U.S. government-issued debt is reportedly signaling investors that the U.S. economy could be on shaky ground. The U.S. yield curve, which charts the course of interest rates for various government-issued debt, flattened last week. This repricing in the markets comes amid a shift toward aggressive monetary policy by the Federal Reserve in the face of soaring inflation exacerbated by war in Ukraine.
Traders and economists alike look to the yield curve as a sign of the economy’s health. As policymakers have sought to rein in inflation without disturbing economic growth, a flattening yield curve suggests that their efforts could be futile.
Energy analyst John Kemp tweeted that a flattening of the U.S. yield curve indicates a “high probability” of either a “mid-cycle slowdown” or an “end-of-cycle recession” in the coming 12 months.

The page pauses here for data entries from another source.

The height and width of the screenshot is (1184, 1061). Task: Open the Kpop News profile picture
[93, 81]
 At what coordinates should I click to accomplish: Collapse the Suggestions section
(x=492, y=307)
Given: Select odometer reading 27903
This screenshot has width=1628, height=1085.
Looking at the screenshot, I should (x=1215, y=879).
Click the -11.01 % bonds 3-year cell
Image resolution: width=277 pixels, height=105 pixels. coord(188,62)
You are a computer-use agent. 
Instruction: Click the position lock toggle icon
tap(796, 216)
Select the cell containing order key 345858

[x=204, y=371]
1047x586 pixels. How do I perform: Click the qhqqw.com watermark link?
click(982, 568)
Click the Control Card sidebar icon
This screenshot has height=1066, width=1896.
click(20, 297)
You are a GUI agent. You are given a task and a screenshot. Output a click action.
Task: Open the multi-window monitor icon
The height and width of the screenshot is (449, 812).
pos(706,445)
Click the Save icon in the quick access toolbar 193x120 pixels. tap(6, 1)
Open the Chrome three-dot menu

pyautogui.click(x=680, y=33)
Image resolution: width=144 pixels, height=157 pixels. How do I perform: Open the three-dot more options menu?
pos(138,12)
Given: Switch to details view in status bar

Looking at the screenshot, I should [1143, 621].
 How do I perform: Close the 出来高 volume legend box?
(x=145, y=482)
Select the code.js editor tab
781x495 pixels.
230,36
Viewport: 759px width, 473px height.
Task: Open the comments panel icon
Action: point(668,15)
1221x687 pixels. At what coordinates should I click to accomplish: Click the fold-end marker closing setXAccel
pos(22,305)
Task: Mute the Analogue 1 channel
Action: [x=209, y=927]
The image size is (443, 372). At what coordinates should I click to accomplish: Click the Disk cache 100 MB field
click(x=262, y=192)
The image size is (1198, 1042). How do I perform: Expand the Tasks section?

The bond markets have been in a tailspin since the Fed indicated that an interest rate cut in the 50-basis point range could be ahead. The U.S. bond market has not been in such a state since 2016.
Last week, the yield curve spread on 2- and 10-Year Treasury notes displayed a gap of 24.5 basis points, 60 points lower than year-end 2021 levels.
Generally, the yield curve’s default shape is an upward slope, illustrating the gamble investors are willing to take that inflation and interest rates will not diminish their returns on longer-term debt securities.
Shorter-term yields, meanwhile, reflect investors’ expectations for the tone of monetary policy in the foreseeable future.
Image by Financial Times
If things worsen and the yield curve begins to point downward or become inverted, it serves as a sign that a recession could be up ahead. This scenario unfolded in 2019, before the pandemic-fueled downturn of 2020.
In fact, an inverted yield curve has reared its head before each of the economic recessions that the U.S. economy has suffered in the past 50 years.
Bond issuing is currently a tale of two markets. Short-term yields are climbing steadily higher as investors brace for tighter monetary policy in which multiple interest rate hikes are in the cards. The yield on the 2-Year Treasury note, for example, is hovering at 1.94%, up more than 160% compared to year-end 2021 levels.
On the other hand, the yields on long-term government bonds have been moving at a snail’s pace amid the belief that a more aggressive Fed will translate to an economic slowdown. The result is a flattening Treasury yield curve.
As traders hope to stave off an inverted yield curve, the U.S. economy remains in the woods, with the threat of short-term yields surpassing long-term yields before year-end still looming.